§ **Stored items**:

====

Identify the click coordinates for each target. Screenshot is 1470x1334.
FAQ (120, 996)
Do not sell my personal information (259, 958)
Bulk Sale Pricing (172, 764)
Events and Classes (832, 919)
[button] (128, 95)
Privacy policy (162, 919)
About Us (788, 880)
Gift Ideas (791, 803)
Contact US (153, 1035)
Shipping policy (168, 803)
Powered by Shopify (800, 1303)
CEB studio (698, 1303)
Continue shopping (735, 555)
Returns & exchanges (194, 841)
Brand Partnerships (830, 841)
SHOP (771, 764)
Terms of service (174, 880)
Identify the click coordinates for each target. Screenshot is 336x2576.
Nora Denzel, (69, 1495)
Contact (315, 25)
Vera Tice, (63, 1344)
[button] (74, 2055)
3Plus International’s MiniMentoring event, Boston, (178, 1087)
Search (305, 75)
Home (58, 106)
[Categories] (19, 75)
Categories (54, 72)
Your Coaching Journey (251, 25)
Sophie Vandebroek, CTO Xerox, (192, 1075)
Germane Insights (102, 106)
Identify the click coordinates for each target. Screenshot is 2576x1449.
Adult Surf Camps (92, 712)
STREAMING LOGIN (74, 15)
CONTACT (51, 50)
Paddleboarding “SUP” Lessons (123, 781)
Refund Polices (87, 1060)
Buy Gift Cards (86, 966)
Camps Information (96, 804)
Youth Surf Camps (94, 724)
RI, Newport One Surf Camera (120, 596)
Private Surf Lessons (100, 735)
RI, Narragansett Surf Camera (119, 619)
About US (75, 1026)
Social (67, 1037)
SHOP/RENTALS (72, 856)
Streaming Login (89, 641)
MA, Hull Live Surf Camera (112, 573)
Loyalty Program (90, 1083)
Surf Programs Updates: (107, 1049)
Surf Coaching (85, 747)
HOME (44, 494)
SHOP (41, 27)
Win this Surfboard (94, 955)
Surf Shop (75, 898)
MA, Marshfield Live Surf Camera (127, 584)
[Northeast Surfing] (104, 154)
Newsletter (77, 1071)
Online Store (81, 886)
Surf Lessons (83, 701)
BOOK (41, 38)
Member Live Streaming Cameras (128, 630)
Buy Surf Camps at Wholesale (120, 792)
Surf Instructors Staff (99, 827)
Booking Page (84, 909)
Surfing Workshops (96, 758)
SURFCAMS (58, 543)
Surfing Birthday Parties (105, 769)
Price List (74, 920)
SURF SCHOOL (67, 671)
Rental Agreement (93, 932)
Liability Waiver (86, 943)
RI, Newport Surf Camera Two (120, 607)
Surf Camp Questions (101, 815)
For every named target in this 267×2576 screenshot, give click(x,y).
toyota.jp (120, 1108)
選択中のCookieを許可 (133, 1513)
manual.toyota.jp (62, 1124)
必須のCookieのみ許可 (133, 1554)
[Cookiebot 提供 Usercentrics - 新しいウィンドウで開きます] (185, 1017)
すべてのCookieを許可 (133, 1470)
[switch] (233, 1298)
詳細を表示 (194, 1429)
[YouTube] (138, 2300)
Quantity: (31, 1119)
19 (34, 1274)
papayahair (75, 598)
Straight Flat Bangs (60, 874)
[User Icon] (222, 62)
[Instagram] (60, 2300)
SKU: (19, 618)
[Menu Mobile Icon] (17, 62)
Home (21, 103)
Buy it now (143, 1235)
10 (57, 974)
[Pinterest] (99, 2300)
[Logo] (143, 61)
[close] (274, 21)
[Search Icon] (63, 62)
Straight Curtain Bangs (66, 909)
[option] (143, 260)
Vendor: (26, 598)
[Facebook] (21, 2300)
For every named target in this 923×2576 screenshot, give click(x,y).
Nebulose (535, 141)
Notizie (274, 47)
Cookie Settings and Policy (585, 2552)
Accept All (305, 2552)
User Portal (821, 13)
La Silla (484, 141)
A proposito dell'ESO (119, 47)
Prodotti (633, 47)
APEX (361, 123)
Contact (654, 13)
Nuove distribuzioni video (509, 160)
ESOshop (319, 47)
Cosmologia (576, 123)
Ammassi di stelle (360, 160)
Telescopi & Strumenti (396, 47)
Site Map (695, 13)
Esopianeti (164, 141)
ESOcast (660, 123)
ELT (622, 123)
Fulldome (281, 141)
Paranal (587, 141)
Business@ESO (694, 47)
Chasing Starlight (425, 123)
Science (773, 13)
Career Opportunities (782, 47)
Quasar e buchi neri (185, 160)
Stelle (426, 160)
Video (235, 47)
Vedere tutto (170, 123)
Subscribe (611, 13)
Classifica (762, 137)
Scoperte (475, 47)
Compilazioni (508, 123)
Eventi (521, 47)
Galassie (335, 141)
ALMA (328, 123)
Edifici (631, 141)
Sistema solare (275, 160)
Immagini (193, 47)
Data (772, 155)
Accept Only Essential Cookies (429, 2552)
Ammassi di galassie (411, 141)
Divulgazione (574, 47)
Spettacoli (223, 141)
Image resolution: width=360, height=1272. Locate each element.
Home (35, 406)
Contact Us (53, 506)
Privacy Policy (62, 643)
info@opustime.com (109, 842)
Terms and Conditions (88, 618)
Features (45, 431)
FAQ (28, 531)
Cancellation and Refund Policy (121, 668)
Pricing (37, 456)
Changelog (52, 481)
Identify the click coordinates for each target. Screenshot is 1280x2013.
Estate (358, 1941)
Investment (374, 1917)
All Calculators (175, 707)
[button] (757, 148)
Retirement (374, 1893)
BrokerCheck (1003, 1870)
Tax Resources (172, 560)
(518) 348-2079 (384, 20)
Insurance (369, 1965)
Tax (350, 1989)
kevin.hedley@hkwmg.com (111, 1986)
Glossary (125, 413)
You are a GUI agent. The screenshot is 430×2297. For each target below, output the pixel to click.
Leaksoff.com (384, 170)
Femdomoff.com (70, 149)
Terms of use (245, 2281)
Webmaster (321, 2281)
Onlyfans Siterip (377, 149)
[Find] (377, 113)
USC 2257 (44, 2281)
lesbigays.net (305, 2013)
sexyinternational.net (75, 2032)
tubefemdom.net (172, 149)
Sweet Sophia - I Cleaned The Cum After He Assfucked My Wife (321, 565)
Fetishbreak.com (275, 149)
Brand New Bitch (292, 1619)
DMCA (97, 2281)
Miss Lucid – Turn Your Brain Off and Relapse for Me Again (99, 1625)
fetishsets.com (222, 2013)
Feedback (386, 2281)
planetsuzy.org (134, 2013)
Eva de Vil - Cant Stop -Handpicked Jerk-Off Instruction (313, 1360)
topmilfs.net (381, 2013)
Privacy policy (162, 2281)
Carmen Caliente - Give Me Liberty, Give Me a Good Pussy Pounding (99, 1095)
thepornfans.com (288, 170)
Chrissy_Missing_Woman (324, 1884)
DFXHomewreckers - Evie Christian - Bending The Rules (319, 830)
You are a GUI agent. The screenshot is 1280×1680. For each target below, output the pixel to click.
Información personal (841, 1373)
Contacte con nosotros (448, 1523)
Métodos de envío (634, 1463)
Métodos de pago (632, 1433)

====

§ **What is needed**:
Please copy, exactly and with nothing else, the lines above beginning at the line that has "Search (305, 75)" and ending with the line that has "Surf Camp Questions (101, 815)".

§ **Response for this exercise**:
Search (305, 75)
Home (58, 106)
[Categories] (19, 75)
Categories (54, 72)
Your Coaching Journey (251, 25)
Sophie Vandebroek, CTO Xerox, (192, 1075)
Germane Insights (102, 106)
Identify the click coordinates for each target. Screenshot is 2576x1449.
Adult Surf Camps (92, 712)
STREAMING LOGIN (74, 15)
CONTACT (51, 50)
Paddleboarding “SUP” Lessons (123, 781)
Refund Polices (87, 1060)
Buy Gift Cards (86, 966)
Camps Information (96, 804)
Youth Surf Camps (94, 724)
RI, Newport One Surf Camera (120, 596)
Private Surf Lessons (100, 735)
RI, Narragansett Surf Camera (119, 619)
About US (75, 1026)
Social (67, 1037)
SHOP/RENTALS (72, 856)
Streaming Login (89, 641)
MA, Hull Live Surf Camera (112, 573)
Loyalty Program (90, 1083)
Surf Programs Updates: (107, 1049)
Surf Coaching (85, 747)
HOME (44, 494)
SHOP (41, 27)
Win this Surfboard (94, 955)
Surf Shop (75, 898)
MA, Marshfield Live Surf Camera (127, 584)
[Northeast Surfing] (104, 154)
Newsletter (77, 1071)
Online Store (81, 886)
Surf Lessons (83, 701)
BOOK (41, 38)
Member Live Streaming Cameras (128, 630)
Buy Surf Camps at Wholesale (120, 792)
Surf Instructors Staff (99, 827)
Booking Page (84, 909)
Surfing Workshops (96, 758)
SURFCAMS (58, 543)
Surfing Birthday Parties (105, 769)
Price List (74, 920)
SURF SCHOOL (67, 671)
Rental Agreement (93, 932)
Liability Waiver (86, 943)
RI, Newport Surf Camera Two (120, 607)
Surf Camp Questions (101, 815)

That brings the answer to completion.